If you don't own your home, make sure you have your landlord's WRITTEN promise that GSDs are ok with him/her. Have an action plan for making sure your landlord doesn't regret that decision. Also if you rent, be prepared to answer some detailed questions about what happens if your landlord changes his/her mind and sells the property and what you will do with the dog if you have to move. 

Your fence should be in good repair. People _say_ they'll never let the dog out without supervision, but that's hard to maintain for 12-14 years. 

Start thinking about where you'd like to take an obedience class with your new dog. Even if she/he already has some basic obedience, taking a class together is one of the best thing you can do for your bond with your new dog. It looks good if you've already put some thought into this.


----------



## pupresq (Dec 2, 2005)

> Quote:I hope they will do what they can to verify that the people will be good pet owners and give them a chance.

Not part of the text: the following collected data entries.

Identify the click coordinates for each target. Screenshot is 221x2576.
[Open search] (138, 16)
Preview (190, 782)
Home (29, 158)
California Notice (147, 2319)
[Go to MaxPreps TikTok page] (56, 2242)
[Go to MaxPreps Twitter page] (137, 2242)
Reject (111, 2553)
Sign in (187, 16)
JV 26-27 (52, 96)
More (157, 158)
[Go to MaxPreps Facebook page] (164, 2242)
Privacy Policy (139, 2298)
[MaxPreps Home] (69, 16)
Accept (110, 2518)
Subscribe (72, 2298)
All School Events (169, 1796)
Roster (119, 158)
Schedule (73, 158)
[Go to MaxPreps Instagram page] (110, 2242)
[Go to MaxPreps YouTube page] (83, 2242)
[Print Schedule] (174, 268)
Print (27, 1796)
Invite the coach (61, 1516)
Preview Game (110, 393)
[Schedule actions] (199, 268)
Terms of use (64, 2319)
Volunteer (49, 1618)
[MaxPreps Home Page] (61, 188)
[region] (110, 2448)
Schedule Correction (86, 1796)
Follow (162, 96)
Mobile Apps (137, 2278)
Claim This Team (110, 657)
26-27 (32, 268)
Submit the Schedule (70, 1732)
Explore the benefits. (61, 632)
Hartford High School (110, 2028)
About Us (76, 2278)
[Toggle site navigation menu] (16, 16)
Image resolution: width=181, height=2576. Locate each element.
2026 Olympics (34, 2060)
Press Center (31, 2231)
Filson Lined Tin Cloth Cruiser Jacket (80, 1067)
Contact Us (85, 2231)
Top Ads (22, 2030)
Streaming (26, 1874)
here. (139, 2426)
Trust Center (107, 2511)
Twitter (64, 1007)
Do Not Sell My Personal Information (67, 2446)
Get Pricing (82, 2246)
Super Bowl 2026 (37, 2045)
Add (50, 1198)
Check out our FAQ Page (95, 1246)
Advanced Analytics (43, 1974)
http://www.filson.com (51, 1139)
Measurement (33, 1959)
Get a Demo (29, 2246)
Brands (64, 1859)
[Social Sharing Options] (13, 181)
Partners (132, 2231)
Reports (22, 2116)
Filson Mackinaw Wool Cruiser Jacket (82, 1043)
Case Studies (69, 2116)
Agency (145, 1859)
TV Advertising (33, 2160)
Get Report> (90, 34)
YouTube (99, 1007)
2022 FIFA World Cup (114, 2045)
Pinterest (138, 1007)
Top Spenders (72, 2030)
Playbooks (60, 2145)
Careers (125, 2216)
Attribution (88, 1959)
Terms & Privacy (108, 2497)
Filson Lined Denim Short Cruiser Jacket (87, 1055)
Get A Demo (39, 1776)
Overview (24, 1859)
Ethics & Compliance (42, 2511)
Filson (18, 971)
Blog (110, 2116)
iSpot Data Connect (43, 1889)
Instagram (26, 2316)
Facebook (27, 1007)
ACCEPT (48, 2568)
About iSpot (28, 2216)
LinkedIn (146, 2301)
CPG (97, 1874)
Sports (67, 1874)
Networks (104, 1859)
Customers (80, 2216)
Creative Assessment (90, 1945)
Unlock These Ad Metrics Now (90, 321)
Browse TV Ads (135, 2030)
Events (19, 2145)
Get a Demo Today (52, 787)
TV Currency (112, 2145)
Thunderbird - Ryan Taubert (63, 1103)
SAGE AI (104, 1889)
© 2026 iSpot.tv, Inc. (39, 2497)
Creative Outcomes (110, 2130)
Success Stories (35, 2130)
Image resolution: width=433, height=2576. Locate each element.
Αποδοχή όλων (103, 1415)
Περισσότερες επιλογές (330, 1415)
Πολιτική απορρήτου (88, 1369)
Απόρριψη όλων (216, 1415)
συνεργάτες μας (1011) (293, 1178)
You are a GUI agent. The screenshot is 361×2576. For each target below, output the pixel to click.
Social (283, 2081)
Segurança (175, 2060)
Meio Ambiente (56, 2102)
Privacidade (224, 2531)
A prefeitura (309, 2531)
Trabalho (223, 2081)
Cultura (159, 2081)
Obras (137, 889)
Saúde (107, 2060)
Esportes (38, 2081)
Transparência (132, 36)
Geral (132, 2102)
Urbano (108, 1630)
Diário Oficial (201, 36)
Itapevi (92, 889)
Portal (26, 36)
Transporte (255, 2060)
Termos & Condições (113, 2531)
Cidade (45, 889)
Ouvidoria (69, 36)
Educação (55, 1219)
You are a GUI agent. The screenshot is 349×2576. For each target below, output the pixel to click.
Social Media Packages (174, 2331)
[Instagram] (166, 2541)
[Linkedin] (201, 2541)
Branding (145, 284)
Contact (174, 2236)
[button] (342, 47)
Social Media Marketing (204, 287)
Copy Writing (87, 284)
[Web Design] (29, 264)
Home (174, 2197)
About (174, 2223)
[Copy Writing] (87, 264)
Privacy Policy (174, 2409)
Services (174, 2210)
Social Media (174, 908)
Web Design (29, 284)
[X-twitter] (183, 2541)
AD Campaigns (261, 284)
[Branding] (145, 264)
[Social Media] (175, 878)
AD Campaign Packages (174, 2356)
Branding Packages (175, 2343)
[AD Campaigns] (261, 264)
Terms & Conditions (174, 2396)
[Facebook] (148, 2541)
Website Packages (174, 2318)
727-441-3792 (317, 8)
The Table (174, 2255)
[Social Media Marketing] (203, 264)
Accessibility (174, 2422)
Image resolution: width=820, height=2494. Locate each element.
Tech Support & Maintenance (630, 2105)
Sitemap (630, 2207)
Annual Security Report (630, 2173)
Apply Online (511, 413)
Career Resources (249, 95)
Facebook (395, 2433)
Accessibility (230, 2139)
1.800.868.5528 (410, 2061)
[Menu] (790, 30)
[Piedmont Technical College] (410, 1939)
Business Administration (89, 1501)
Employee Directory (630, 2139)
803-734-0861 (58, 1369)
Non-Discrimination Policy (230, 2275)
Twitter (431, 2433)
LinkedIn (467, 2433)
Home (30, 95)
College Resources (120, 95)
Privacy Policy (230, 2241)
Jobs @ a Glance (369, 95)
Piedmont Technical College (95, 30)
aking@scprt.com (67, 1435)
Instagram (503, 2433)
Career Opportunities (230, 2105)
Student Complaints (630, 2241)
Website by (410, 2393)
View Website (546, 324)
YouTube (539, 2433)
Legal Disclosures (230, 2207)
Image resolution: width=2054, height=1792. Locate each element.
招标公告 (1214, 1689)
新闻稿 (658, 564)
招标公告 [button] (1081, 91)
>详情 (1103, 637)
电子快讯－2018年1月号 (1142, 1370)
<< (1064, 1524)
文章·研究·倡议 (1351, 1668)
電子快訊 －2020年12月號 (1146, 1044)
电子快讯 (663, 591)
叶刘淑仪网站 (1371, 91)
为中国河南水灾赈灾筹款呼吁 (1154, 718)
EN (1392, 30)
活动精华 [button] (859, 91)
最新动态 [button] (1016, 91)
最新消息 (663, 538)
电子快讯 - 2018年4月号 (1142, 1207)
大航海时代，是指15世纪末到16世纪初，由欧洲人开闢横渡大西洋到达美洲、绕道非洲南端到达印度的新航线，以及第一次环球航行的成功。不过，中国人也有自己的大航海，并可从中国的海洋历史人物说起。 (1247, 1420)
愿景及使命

The problem is that there's no absolute way to do this. Personal references really don't mean that much and without a veterinary history you really have only their word about what they're going to do. You would not believe how many people lie about their previous vet history and when I do their vet check, I find out. With a new pet owner, I have to assume that they're equally honest/dishonest about what they're going to do but I have no way to figure out who is who.

Don't get me wrong though - most groups will absolutely adopt out to new pet owners, I just meant that if I have two otherwise equally good looking applications, I will give preference to the one with a previous vet history because while yes, I'm happy they both want to adopt, my job is to find the best home I can for my foster animal. However, you rarely have two equally good applications and there are lots of things you can do to make sure your's looks especially good.


----------



## pupresq (Dec 2, 2005)

Your prep ideas are all good. I don't know if I'd buy all the supplies outright though because the group may have specific suggestions about what to buy or what the dog you're interested in likes. I really hate to see plastic bowls, for example. So if I went to a home visit and they had brand new plastic bowls I would then be faced with the askward conversation of telling them I think they should return them and get stainless steel. 

Honestly, I think openess and willingness go a LONG way towards impressing me with applicants. They don't have to know everything, I just want them to be engaged and interested in learning.


----------



## terry_demag (Jun 8, 2004)

I'll second pupresq comment about wanting applicants to be willing to learn and engaged.

I'll tell you, some of the WORST applicants we have had are those that had a german shepherd in the past and think they know EVERYTHING about the breed. They don't really listen to what you are telling them about THIS specific dog and their personality and needs. They are like "yeah, yeah, I know what I'm doing". On paper they look good and it's hard to tell them they are denied because they are a jerk (professionally :>)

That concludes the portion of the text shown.